__WHAT IS NEEDED__: Continue the piece below on where procurement and finance trends intersect, picking up after its last sentence.

___ EXTRACT PROVIDED ___

Ever heard “thats finances headache” or “thats all about procurement” even though you know it is interlinked? We hear it all the time, both from end users and professionals such as consultants and system vendors.
Because of that it is even more thrilling when a blog focusing on spend management mentions trends where procurement and finance are linked together.
Here are some of the trends they are seeing:
Here are some of the top procurement and finance intersecting trends we observed and heard from last year:
- Greater collaboration in the area of risk management, especially with finance resources beginning to provide greater support to procurement
- eProcurement and e-invoicing often remaining separate solution areas for investment, but with a significant push and growth rate for the former with new customers and expanded deployments beginning to raise questions for procurement (not just AP) about closing the invoicing and payment loop
- Significant interest in auxiliary areas burgeoning such as dynamic discounting/supply chain finance, rebates/trade credits and vendor/supplier management systems visibility and integration into AP environments
- Invoice automation and shared services initiatives not showing any signs of decline, as larger BPOs focus on F&A deals with procurement and supplier enablement specific partners for P2P enablement and connectivity
As we turn to 2013, what’s changing? Here are a few top-priority intersection areas for both finance and procurement:
- Sorting through the Ariba/SAP situation (especially for SAP shops) should be a priority item. Yet commercially, SAP and Ariba efforts are not yet integrated (there isn’t a single face to the customer – and not one comp/incentive plan for SAP/Ariba reps to position specific solutions)

___ ENTRIES ___

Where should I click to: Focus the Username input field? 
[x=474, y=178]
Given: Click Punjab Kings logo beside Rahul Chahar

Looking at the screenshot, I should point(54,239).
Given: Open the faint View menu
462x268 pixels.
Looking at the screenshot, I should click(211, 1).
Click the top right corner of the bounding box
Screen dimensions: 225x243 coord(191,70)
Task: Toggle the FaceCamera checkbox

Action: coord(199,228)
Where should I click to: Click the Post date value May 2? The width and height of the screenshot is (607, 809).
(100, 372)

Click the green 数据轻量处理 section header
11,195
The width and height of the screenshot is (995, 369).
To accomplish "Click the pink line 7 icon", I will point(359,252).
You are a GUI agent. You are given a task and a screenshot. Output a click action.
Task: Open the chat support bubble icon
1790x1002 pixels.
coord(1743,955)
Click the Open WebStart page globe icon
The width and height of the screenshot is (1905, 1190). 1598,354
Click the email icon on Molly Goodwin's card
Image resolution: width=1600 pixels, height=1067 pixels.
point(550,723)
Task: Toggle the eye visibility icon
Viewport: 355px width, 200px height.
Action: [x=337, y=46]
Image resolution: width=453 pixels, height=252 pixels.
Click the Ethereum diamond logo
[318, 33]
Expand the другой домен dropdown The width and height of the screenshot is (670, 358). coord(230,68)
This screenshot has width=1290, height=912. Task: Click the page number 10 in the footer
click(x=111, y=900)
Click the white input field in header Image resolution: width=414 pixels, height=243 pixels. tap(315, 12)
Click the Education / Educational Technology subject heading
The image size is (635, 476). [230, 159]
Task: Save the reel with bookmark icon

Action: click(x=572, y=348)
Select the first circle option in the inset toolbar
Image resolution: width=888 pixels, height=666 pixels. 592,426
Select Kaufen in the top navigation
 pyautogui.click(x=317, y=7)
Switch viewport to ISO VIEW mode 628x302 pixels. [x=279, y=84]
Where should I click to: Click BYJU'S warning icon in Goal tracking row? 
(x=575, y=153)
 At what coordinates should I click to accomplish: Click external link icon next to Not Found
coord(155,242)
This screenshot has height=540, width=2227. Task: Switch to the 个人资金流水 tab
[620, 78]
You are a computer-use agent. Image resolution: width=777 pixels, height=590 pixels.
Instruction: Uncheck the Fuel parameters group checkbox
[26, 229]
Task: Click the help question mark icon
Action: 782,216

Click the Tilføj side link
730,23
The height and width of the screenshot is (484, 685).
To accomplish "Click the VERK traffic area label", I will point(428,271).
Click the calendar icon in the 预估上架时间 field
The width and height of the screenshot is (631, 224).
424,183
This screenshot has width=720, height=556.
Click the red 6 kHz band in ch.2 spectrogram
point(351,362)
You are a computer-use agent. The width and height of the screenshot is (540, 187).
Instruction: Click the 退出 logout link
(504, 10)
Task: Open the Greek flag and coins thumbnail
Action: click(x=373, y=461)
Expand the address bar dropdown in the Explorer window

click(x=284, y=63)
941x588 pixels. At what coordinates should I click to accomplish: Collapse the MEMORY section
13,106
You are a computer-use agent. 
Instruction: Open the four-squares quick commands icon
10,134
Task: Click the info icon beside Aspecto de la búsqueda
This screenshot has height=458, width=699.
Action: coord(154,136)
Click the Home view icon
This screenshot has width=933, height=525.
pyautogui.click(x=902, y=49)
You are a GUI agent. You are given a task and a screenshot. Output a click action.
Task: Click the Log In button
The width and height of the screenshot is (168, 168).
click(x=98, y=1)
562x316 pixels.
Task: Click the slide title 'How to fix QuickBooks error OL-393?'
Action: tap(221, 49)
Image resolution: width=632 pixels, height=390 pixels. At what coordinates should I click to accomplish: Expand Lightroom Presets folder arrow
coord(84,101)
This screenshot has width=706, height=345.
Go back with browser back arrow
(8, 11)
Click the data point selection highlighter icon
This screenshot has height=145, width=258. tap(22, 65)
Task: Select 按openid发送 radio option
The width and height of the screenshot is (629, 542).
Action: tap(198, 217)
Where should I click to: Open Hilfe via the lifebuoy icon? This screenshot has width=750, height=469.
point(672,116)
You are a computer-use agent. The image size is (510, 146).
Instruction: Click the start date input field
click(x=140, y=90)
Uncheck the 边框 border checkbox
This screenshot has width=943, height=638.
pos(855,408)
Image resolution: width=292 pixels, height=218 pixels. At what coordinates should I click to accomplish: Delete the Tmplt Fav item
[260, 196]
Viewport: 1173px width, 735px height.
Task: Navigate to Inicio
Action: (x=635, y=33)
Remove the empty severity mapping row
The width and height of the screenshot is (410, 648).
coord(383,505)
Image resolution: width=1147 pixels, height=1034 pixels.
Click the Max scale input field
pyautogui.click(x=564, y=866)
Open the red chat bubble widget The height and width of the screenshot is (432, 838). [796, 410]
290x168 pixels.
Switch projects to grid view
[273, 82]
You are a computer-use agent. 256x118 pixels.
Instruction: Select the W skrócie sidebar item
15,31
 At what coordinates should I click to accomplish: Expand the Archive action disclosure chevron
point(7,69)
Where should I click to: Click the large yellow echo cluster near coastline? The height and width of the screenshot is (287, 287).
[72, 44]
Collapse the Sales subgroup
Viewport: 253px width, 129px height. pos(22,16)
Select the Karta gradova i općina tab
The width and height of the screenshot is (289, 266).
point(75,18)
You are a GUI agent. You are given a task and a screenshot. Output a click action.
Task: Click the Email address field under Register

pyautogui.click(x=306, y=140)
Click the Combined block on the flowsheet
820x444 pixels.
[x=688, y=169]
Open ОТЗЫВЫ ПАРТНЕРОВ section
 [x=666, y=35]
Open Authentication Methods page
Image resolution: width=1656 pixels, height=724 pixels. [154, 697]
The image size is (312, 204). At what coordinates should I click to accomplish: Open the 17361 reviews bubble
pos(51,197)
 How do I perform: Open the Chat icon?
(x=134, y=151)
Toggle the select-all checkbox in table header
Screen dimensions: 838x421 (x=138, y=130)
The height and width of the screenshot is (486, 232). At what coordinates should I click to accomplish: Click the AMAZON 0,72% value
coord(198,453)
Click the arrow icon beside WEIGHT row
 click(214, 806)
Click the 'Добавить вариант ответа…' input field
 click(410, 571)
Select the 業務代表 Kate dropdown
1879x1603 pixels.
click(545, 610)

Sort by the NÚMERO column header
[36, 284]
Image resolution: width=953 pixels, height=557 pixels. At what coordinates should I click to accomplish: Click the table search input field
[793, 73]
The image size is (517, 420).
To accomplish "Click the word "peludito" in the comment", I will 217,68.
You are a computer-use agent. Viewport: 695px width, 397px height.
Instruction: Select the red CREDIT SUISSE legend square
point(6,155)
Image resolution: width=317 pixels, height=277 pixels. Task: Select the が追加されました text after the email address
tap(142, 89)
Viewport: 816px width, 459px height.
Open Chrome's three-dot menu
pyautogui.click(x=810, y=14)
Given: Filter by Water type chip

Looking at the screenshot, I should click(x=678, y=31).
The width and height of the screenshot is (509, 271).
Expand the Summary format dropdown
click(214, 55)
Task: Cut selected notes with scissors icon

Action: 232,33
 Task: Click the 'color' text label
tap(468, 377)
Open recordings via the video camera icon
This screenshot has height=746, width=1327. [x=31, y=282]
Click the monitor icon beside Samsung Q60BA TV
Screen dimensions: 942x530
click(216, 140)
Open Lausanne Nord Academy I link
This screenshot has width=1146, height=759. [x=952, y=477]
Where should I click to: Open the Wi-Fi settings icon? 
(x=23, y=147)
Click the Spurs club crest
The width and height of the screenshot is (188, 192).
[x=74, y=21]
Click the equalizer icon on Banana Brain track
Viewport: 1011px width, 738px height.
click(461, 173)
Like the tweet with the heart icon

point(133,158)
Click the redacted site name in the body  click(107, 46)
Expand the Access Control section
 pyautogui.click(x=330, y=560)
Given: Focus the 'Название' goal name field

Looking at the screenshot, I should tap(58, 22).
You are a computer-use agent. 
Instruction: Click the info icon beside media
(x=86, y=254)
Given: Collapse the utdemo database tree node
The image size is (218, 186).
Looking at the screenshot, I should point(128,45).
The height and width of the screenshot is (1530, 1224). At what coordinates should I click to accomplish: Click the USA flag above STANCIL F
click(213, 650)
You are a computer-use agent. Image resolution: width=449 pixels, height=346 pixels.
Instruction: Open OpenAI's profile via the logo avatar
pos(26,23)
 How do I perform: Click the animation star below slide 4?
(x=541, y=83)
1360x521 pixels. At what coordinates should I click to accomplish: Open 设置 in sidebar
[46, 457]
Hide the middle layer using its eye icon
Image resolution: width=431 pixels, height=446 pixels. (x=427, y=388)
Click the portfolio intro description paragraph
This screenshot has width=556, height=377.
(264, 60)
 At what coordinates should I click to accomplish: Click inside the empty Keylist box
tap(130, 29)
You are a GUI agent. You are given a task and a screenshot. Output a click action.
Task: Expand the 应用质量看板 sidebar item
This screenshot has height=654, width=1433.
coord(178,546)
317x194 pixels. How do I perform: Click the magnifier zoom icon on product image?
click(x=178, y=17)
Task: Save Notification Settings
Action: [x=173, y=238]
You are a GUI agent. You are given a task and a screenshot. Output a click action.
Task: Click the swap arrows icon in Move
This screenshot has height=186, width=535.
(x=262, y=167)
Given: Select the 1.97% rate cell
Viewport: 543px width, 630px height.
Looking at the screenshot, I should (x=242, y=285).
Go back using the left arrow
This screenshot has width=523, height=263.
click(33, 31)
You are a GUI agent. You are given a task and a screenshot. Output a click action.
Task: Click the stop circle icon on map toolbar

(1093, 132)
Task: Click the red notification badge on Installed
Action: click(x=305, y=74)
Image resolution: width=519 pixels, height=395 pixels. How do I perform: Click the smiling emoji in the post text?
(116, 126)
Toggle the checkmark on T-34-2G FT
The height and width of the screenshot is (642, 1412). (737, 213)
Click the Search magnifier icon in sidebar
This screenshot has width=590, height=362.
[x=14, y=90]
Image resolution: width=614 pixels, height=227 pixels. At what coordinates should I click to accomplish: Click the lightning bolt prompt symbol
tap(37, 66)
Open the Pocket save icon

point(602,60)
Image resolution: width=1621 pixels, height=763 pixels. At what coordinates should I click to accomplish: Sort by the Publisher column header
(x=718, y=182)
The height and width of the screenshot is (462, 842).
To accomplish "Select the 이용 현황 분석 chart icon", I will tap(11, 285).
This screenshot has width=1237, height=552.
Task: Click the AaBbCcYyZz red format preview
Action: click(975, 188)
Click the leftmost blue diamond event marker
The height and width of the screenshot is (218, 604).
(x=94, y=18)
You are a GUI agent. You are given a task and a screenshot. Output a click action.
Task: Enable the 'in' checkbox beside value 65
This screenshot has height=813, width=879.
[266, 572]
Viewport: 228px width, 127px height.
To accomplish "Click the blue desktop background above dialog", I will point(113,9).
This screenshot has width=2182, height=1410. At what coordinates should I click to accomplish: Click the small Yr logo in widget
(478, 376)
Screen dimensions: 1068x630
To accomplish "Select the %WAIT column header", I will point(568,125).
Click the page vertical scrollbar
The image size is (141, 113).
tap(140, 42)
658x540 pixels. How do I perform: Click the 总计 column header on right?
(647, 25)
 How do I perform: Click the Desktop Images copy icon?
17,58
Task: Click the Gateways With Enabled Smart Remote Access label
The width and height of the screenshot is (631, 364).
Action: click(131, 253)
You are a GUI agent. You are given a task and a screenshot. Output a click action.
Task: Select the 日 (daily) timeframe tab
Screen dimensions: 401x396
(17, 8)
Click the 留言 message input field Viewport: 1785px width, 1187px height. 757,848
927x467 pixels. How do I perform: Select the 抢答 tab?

___

__RESPONSE__:
- Significant new adoption and early buying signals are on the horizon for solutions that “surround” P2P systems including P2P on-boarding, supplier transactional/network connectivity and catalog/content management
- Working more closely with procurement to create a measurable means to identify, implement, track and measure savings impact on a total-cost, P&L basis (note: not spend analysis!)
- Serving the business globally, regardless of procurement structure and organizational hierarchy, is becoming more and more important
- Working with IT and solution partners to develop new analytics, reporting, and compliance mechanisms to support targeted initiatives (e.g., conflict minerals)
To read the full article, click here Intersecting Procurement and Finance: Top Trends for 2013 « Spend Matters Spend Matters.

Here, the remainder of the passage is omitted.